In a sense, this vision of history is appropriate for a novelist. Novels often focus on ordinary people who don’t make it into the history books. Nonetheless, to the novelist, their lives and dreams possess a power and value equal to those of “great men.” In this dynamic, there are no conquerors, heroes or saviors; there are simply people with the power to save themselves, or not.

So in Tolstoy’s view, it is not Napoleon who determines the course of history; rather, it’s the elusive spirit of the people, that moment when individuals almost inadvertently come together in shared purpose. On the other hand, kings are slaves to history, only powerful when they’re able to channel this sort of collective spirit. Napoleon often thinks he is issuing bold orders, but Tolstoy shows the emperor is merely engaging in the performance of power.

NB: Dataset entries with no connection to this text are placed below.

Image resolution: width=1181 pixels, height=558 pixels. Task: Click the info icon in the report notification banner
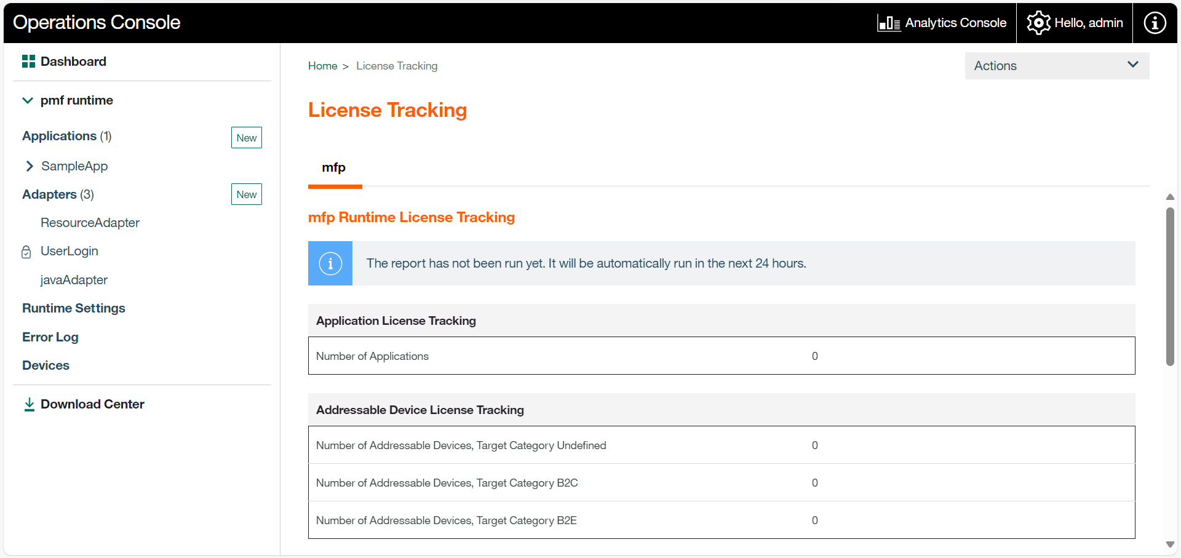coord(330,263)
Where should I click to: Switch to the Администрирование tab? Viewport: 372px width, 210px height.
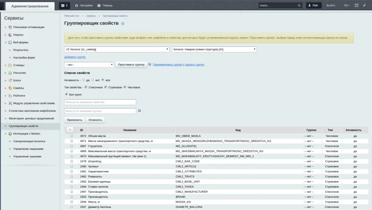pos(30,6)
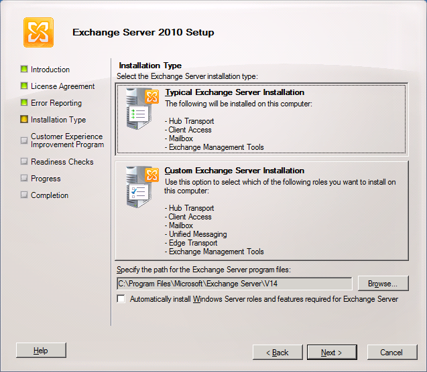The image size is (427, 372).
Task: Cancel the Exchange Server setup
Action: click(x=391, y=352)
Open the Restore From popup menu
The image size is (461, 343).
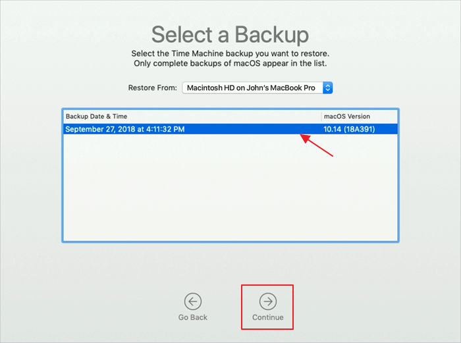(x=258, y=88)
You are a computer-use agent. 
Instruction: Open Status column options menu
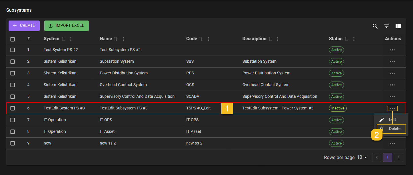coord(354,39)
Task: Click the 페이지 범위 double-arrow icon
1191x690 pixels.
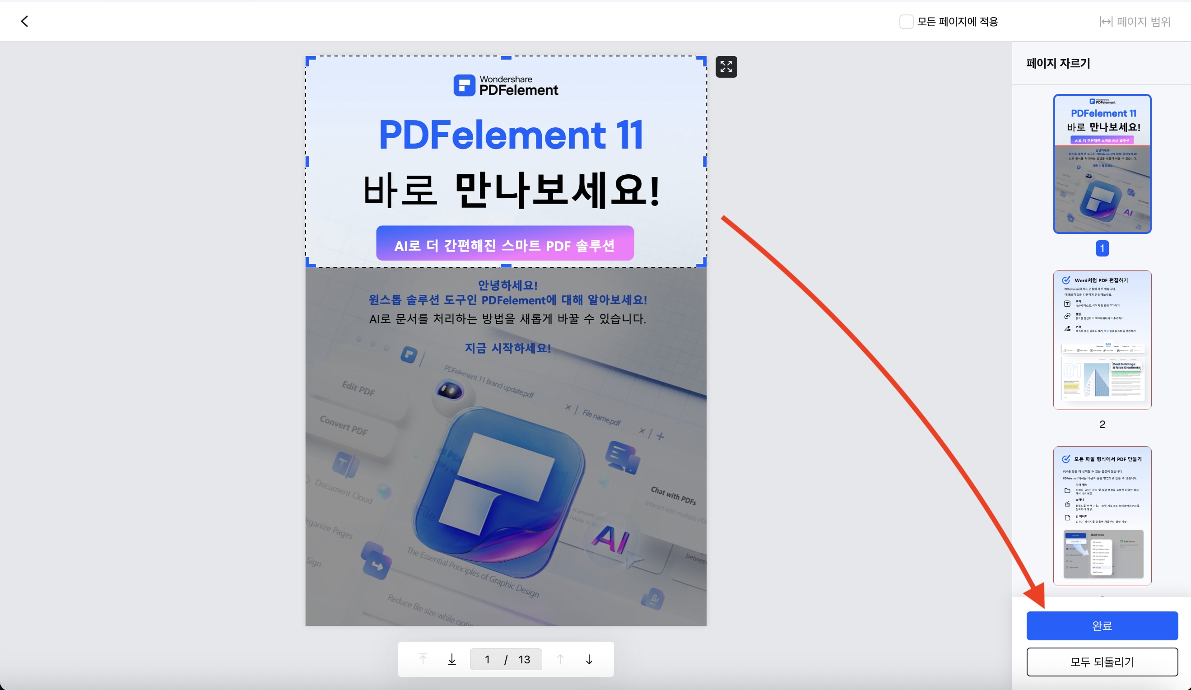Action: click(x=1106, y=21)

A united, public opposition

All of these ideas are relevant today, when many who did not vote for President Trump are concerned about how his campaign rhetoric is shaping his presidency and the country.

Obviously, the president of the United States has tremendous power. But here is where “War and Peace” can provide some perspective, helping to demystify this power and sort out its more performative aspects.

There’s quite a bit of action coming from the White House, with President Trump furiously signing one executive order after another before the cameras. It’s hard to say how many of these executive orders can go into immediate effect right away. Many – like the recent ban on immigrants from seven Muslim majority countries – are certainly affecting lives. But others will also require legislative and institutional support. We hear every day about government workers and departments, mayors and governors vowing not to follow President Trump’s orders.

While those who oppose Trump might not have philosopher peasants like Platon Karataev at their disposal, mass marches and protests broadcast united opposition – as do all the petitions, safety pins, pink pussy hats and rogue tweets. Some of this might be derided as #slacktivism. But collectively they map out tenuous networks of connections among individuals.

Thinking in essentialist terms, Tolstoy felt that Napoleon failed to destroy Russia because the collective interests of Russian people aligned against him: a majority of people – wittingly or unwittingly – acted to undermine his agenda. Is it possible that we will see a similar alignment of grassroots interests now? Could men, women, people of color, immigrants and LGBTQIA individuals make their voices heard against some of President Trump’s executive actions, which may threaten many on a personal level?

I can’t see Tolstoy wearing a pink pussy hat. But always a voice of defiance, he would have certainly approved of resistance.